Find the line that holds "Task: Select the" in the material below. Output that line and each one after it exactly, but not the pictures.

------------------------------------------------------------------------

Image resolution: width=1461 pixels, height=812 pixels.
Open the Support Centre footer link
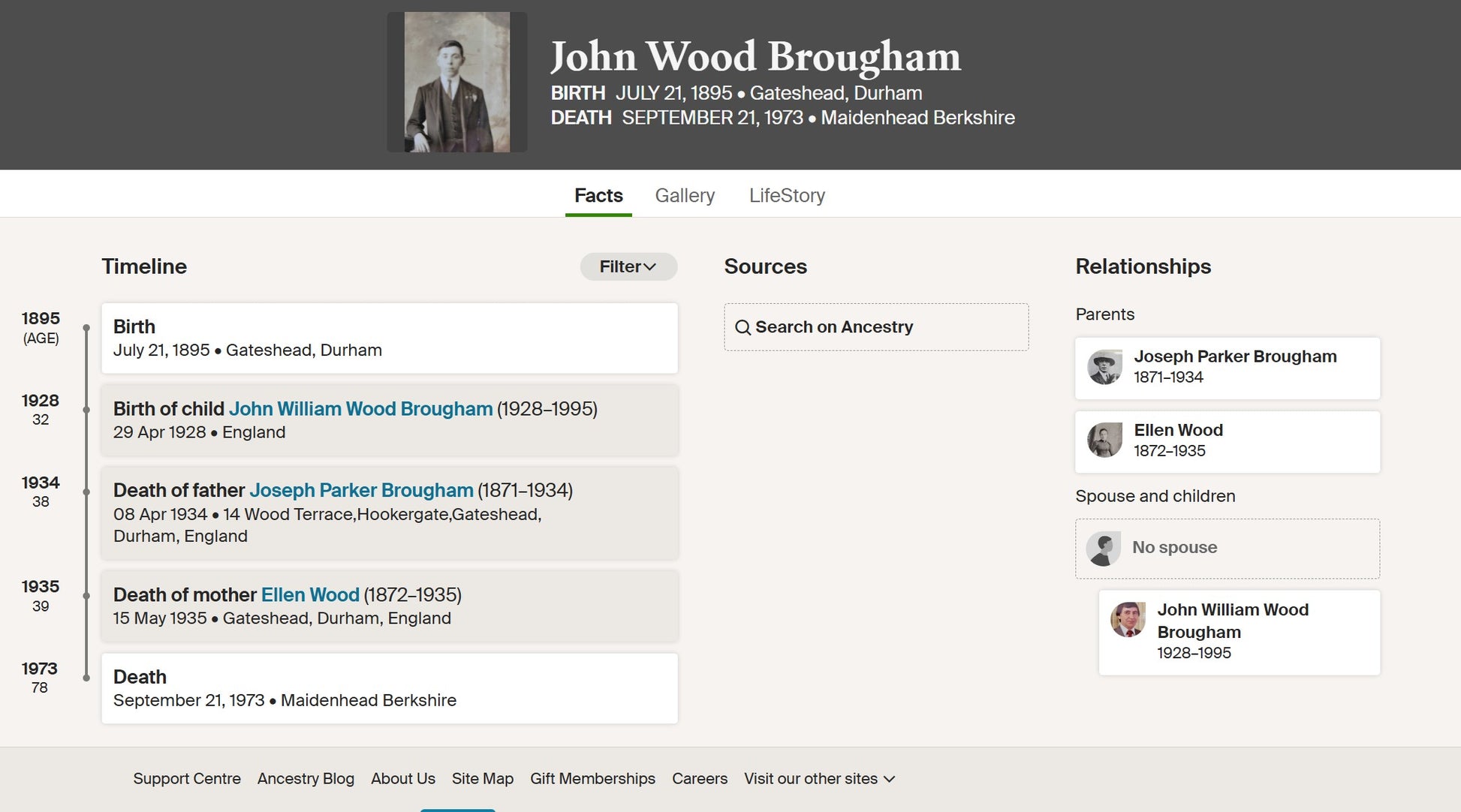(x=187, y=779)
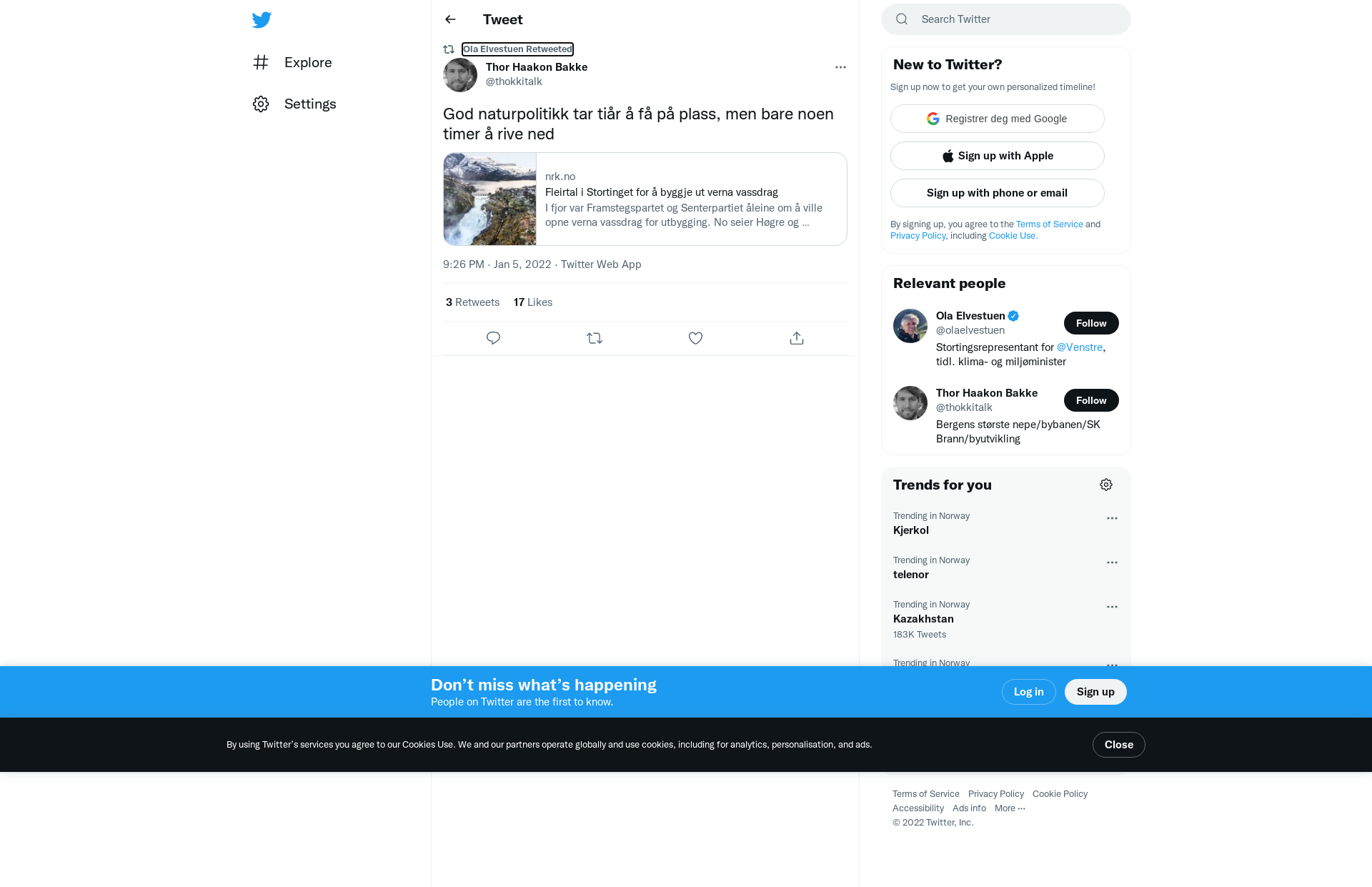Expand the footer More menu
The width and height of the screenshot is (1372, 887).
(x=1010, y=808)
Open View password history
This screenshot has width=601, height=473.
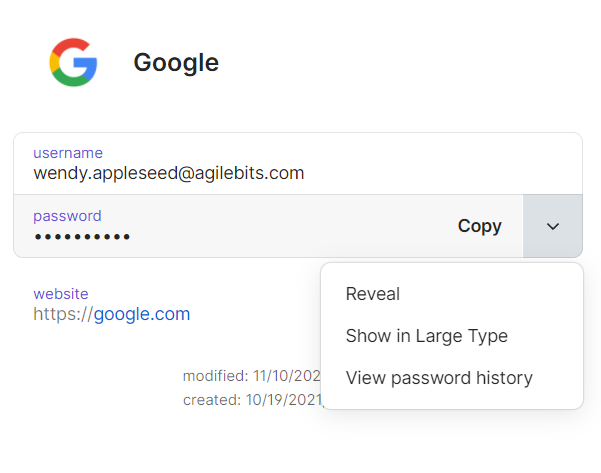pyautogui.click(x=439, y=378)
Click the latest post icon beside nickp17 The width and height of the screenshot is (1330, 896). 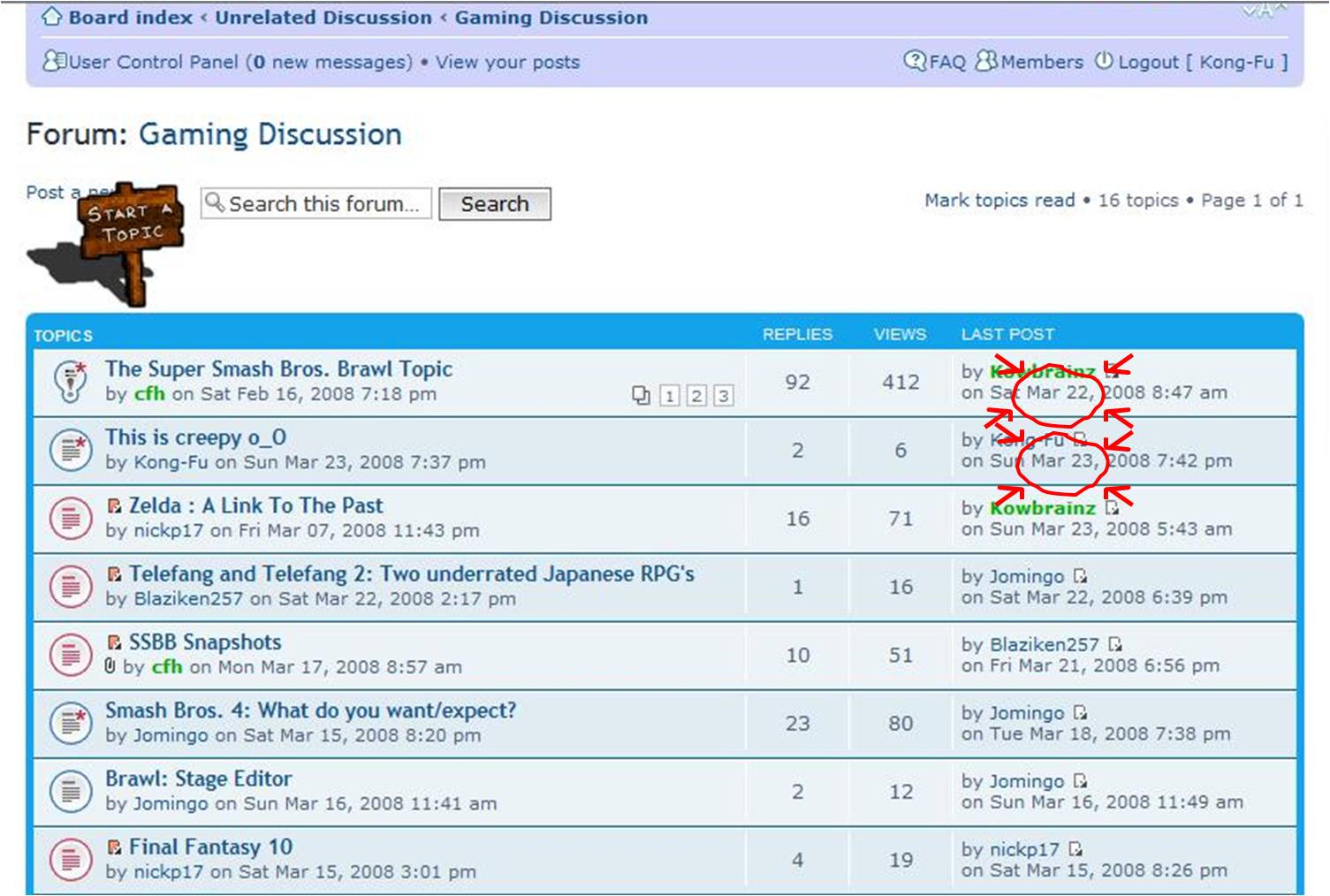[x=1075, y=849]
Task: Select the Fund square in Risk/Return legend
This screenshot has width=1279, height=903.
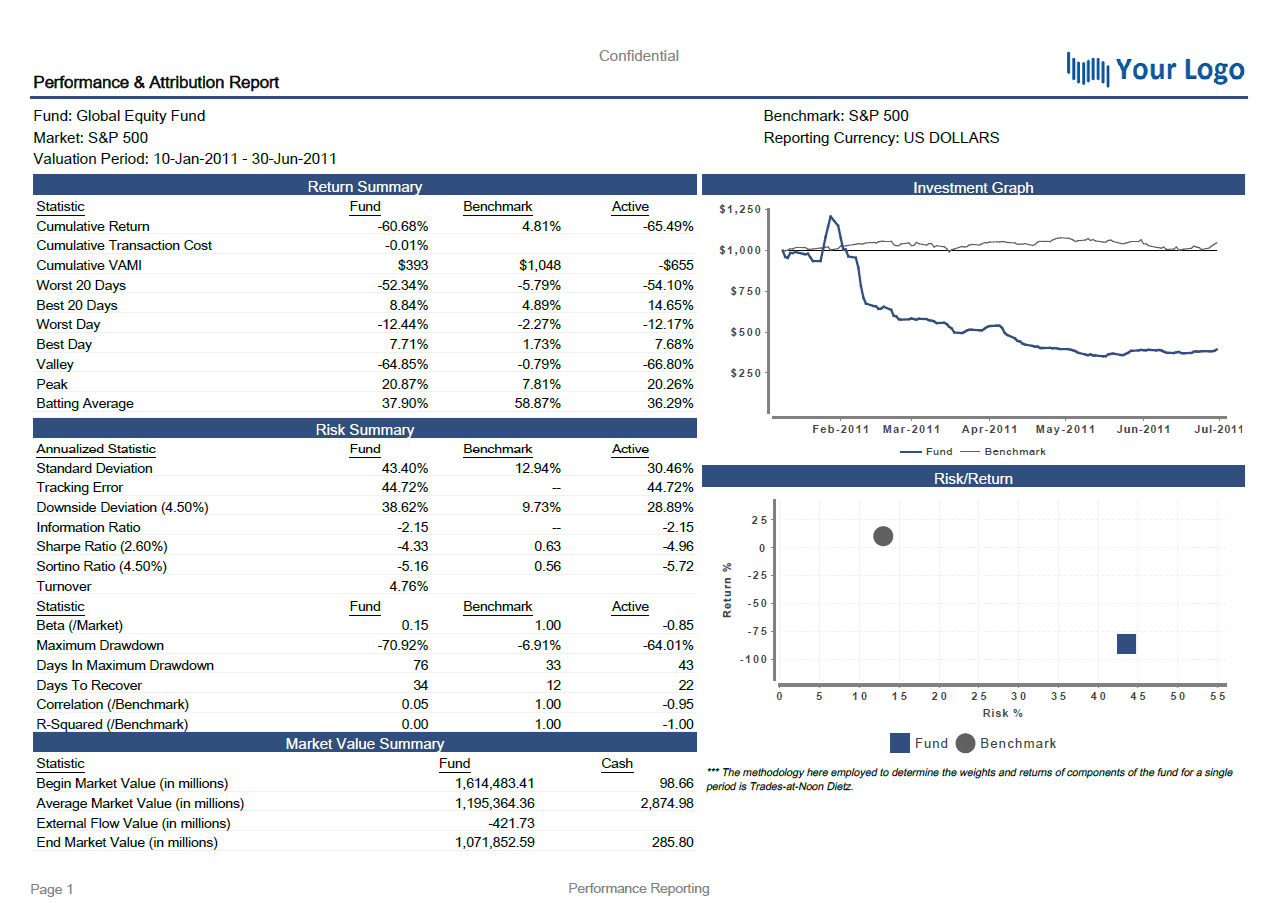Action: [x=900, y=743]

------------------------------------------------------------------------

> _Response to the exercise_:
Task: Select the Fund square in Risk/Return legend
This screenshot has width=1279, height=903.
Action: [x=900, y=743]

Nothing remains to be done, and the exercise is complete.